Museum in Tripoli, Libya

The Museum of Libya is a museum located in Tripoli, Libya. It was originally built as the Royal Palace, completed in 1939. It was later used by King Idris during his reign. It then became known as the "People's Palace" after the fall of Muammar Gaddafi.

In modern times, it is a multimedia museum focused on "Edutainment". Most projection screens are walls of fog being generated from above from tap water, allowing visitors to walk straight through them.

The museum closed in 2011 during the Libyan Civil War, during which its artefacts were removed from display to prevent looting and hidden in sealed rooms. It reopened in 2025 following a six-year renovation program in which the Government of National Unity spent $5 million, with the help of the French archaeological mission to Libya and the ALIPH foundation. Artifacts are in the process of being returned from several countries, including the United States, Spain, and Austria.

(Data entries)
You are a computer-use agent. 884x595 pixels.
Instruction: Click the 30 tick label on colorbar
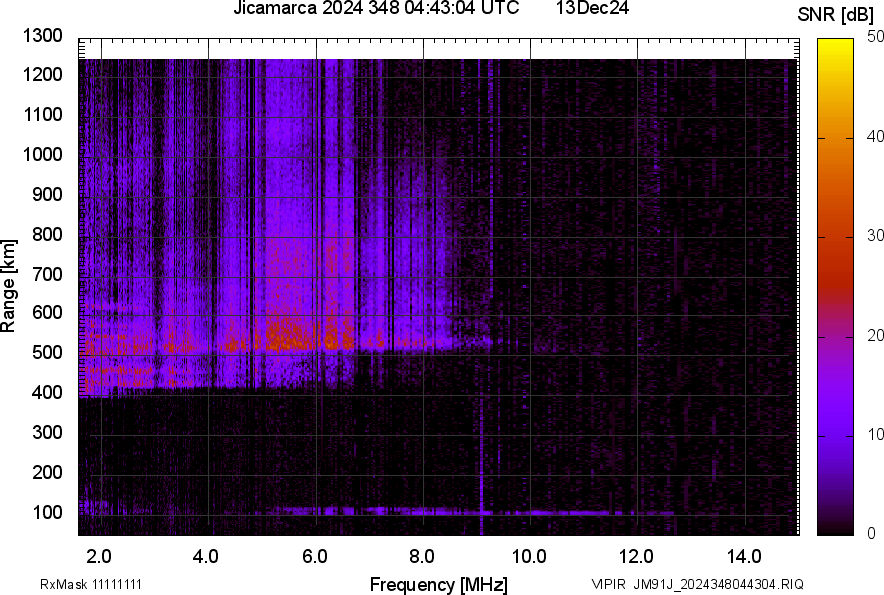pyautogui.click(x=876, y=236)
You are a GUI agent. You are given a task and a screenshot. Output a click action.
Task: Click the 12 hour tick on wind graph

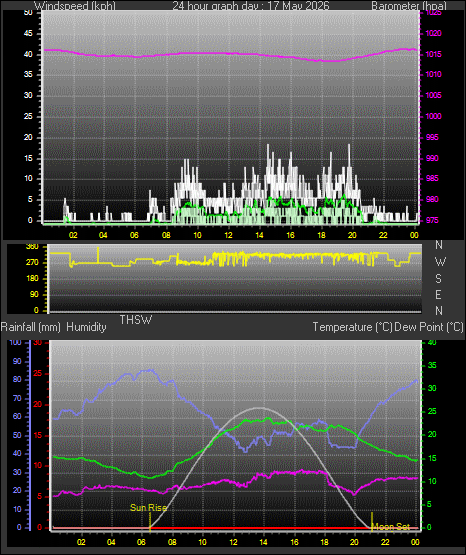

#### [Task brief]
Could you extend the passage about the Museum of Libya in Tripoli, picking up after its final sentence? These rows are unrelated to the passage on the Museum of Libya.

#### [Output for this task]
The museum's collections include a natural history exhibition, Greek and Roman antiquities and Ottoman-era weapons and jewellery, and an exhibit dedicated to the Roman emperor Septimius Severus, who was born in the ancient Libyan city of Leptis Magna. It also includes several mummies recovered from archaeological sites across the country, including a 5,400-year-old mummified child, found in Uan Muhuggiag. The mummy has suffered under improper conservation and rolling blackouts during the Libyan Civil War, leading to deterioration. Outside professionals previously tried to have the mummy sent to be properly conserved, but lacked funding at the time, though there is renewed hope with the recent re-opening of the museum.